— Excerpt provided —

------------------------------------------------

Features Editor Clint West writes: Today we complete our writers’ choices of the ‘Top 10 Americana Albums of the 21st Century’ with the selections of our founder, editor and guru Mark Whitfield. It’s been a fascinating series and next week after some serious number-crunching, we will present you with our shortlist, from which AUK’s writers will then collectively choose the final Top 10. Take it away skipper….
A while ago I was asked to pull together a list of my favourite americana albums of all time which I described as much an exercise of thinking what to leave out as what to include, and then feeling extremely guilty about it. One thing that I did notice about my list from subsequent discussions was the amount of albums from the 21st century which appeared on it (all but two), in contrast to many of our writers. I think that’s partly a reflection of the time this website has existed for (it started in 2001) which has been for obvious reasons the most enriching period of my musical life. I think it’s also due to the fact that I often admit how bad my knowledge of the americana canon is – much of that canon rests on albums released long ago, and I guess that’s the nature of a “canon” of any genre. Some of today’s albums will be thought of as essential listening in the future but we might not recognise their impact yet. But for me, some of the best music of my life – in fact most of the best music of my life – has been recorded this century. I’m sure it’s someone’s advertising slogan, but it really does just keep getting better. So basically, a lot of this list is the same as the last one, but can anyone really remember anything longer than six months ago these days?
Once again I have to say straight up that I haven’t included my favourite album of all time – ‘Sky Full of Holes’ by Fountains of Wayne, which The Washington Post described as “an unofficial tribute to The Jayhawks”. As much as I like that description, I think it’s maybe pushing it a bit. But there is a vibe to the album and an intimacy that breaks my heart every time I listen to it. I cannot believe it’s 11 years old already.

------------------------------------------------

— What the task asks —
Please rewrite the stretch from "Features Editor Clint" through "it away skipper…." in the Americana albums piece, swapping "shortlist" for "longlist".

— Information supplied —

------------------------------------------------

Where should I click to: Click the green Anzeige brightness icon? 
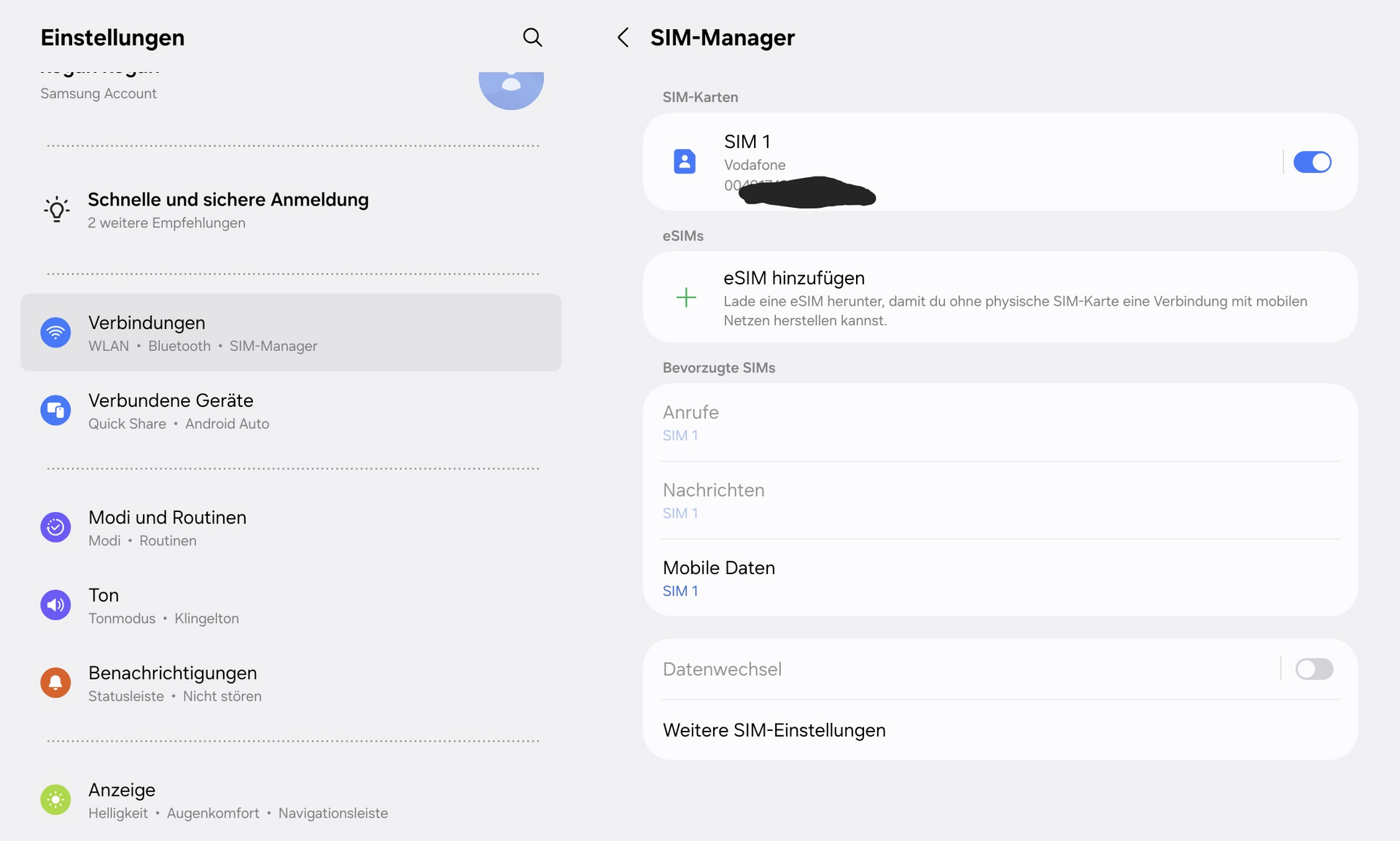pyautogui.click(x=55, y=800)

------------------------------------------------

— Complete response —
Features Editor Clint West writes: Today we complete our writers’ choices of the ‘Top 10 Americana Albums of the 21st Century’ with the selections of our founder, editor and guru Mark Whitfield. It’s been a fascinating series and next week after some serious number-crunching, we will present you with our longlist, from which AUK’s writers will then collectively choose the final Top 10. Take it away skipper….